Speaking at a conference of international foreign policy experts, Putin said it's pointless for Russia to strike Ukraine with nuclear weapons.

“We see no need for that,” Putin said. “There is no point in that, neither political nor military.”

Putin said an earlier warning of his readiness to use “all means available to protect Russia” didn’t amount to nuclear saber-rattling but was merely a response to Western statements about their possible use of nuclear weapons.

He particularly mentioned Liz Truss saying in August that she would be ready to use nuclear weapons if she became Britain's prime minister, a remark which he said worried the Kremlin.

“What were we supposed to think?” Putin said. “We saw that as a coordinated position, an attempt to blackmail us.”

In a long speech full of diatribes against the United States and its allies, Putin accused them of trying to dictate their terms to other nations in a “dangerous, bloody, and dirty” domination game.

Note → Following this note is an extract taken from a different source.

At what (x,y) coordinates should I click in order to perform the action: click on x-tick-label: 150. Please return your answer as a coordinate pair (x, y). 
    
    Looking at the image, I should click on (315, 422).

Putin, who sent his troops into Ukraine on Feb. 24, has cast Western support for Ukraine as part of broad efforts by Washington and its allies to enforce its will upon others through a rules-based world order. He argued that the world has reached a turning point, when “the West is no longer able to dictate its will to humankind but still tries to do it, and the majority of nations no longer want to tolerate it.”

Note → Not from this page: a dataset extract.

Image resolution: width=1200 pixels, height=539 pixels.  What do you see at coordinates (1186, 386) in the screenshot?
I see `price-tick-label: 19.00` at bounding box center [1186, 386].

The Russian leader claimed that the Western policies will foment more chaos, adding that “he who sows the wind will reap the whirlwind.”

Putin claimed that “humankind now faces a choice: accumulate a load of problems that will inevitably crush us all or try to find solutions that may not be ideal but could work and could make the world more stable and secure.”

Without offering evidence, the Russian leader repeated Moscow’s unproven allegation that Ukraine was plotting a false flag attack involving a radioactive dirty bomb it would try to pin on Russia.

Ukraine has strongly rejected the claim, and its Western allies have dismissed it as “transparently false.” Ukraine argued Russia might be making the unfounded allegation to serve as a cover for its own possible plot to detonate a dirty bomb.

U.S. Defense Secretary Lloyd Austin told reporters on Thursday that the U.S. has still not seen anything to indicate that Putin has decided to use a dirty bomb.

Putin said he personally ordered Russian Defense Minister Sergei Shoigu to call his foreign counterparts to tell them about the purported plot. He maintained that Russia knows the Ukrainian facilities working on the project.